In both the lab and field, it is important to know what species we are working with. While morphological data has always been a tried and true method of identifying species, DNA barcoding allows us to identify species when we don’t have that option (e.g. if we don’t have enough of a specimen to identify by morphology, or when the morphological differences are so minute that the specimen is nearly impossible to identify visually).
Even in cases where visible morphological differences are present, DNA barcoding can still serve as a powerful tool. When you work with fungi in the lab like I do, two specimens of the same species can sometimes look completely different from each other— this is sometimes an effect of age, growth conditions, or a variety of other factors. Now, I’m not a professional fungi taxonomist, so DNA barcoding is an alternative yet effective method of confirming species identification.
DNA barcoding is the practice of obtaining and sequencing a particular section of DNA that, once compared to the millions of sequences in online DNA sequence databases, is able to help us determine what species the DNA belongs to.
So, you have a biological sample from an unknown organism— how do you go from this sample to an identified species?

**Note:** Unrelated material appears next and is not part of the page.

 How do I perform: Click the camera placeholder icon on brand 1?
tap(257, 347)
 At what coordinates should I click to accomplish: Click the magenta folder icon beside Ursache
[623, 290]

With this quick-start guide, you’ll be ID-ing species in no time.
Step 1: DNA Extraction
Whether you are working with plants, fungi, animals, or something else entirely, each type of organism comes with its own DNA extraction challenges. For example, many plants have secondary metabolites that can interfere with the extraction, while fungi have tough chitinous walls that are difficult to break down. Some kits that I use to overcome these challenges include the Yeastar™ Genomic DNA Kit (from Zymo Research) for fungal matter, or the DNeasy® Plant Mini Kit (from QIAGEN®) for plant matter.
Step 2: Choosing Your Region of Interest and Amplifying DNA
Depending on the type of organism you are working with, many scientists have come to the consensus of using particular regions that are effective at discriminating samples to the species level. These regions are known as universal barcoding regions.
For animals, the universal barcoding region is the cytochrome c oxidase subunit 1 (cox1 or CO1).1 For plants, we often target the internal transcribed spacer 2 (ITS2) region and the large subunit of the Ribulose bisphosphate carboxylase (RbcL) gene.2 For fungi, we target the internal transcribed spacer (ITS) region.3
That being said, the DNA sequences of certain taxa are very highly conserved, meaning that sequencing the universal barcoding regions will not give enough clarity to differentiate certain species. When this happens, you may need to head to current literature to search for additional, less highly conserved regions to sequence to obtain better species clarity.
Step 3: Sequencing and Identification
Now you have some freshly amplified DNA, you can perform a sequencing reaction on those strands of DNA. Once you have your DNA sequences, you are ready to analyze your sequences, then head over to NCBI’s BLAST (Basic Local Alignment Search Tool). BLAST is a program that will compare the sequence that you feed it against a database of DNA sequences, aligning your sequence to its closest matches and ranking them by similarity. This allows you to determine what your unidentified organism is!
Whether you decide to use barcoding to identify a new species of insect in the Amazon rainforest or to identify the bacteria contaminating your experiments, barcoding serves as a useful tool to expand our knowledge of the diversity around us. Happy identifying!
- Hebert PDN et al. (2003) Biological identifications through DNA barcodes. Proceedings: Biological Sciences 270 (1512):313-321.
- Yao H et al. (2010) Use of ITS2 Region as the Universal DNA Barcode for Plants and Animals. Plos One https://doi.org/10.1371/journal.pone.0013102
- Schoch C et al. (2012) Nuclear ribosomal internal transcribed spacer (ITS) region as a universal DNA barcode marker for Fungi. PNAS 109 (16):6241-6246.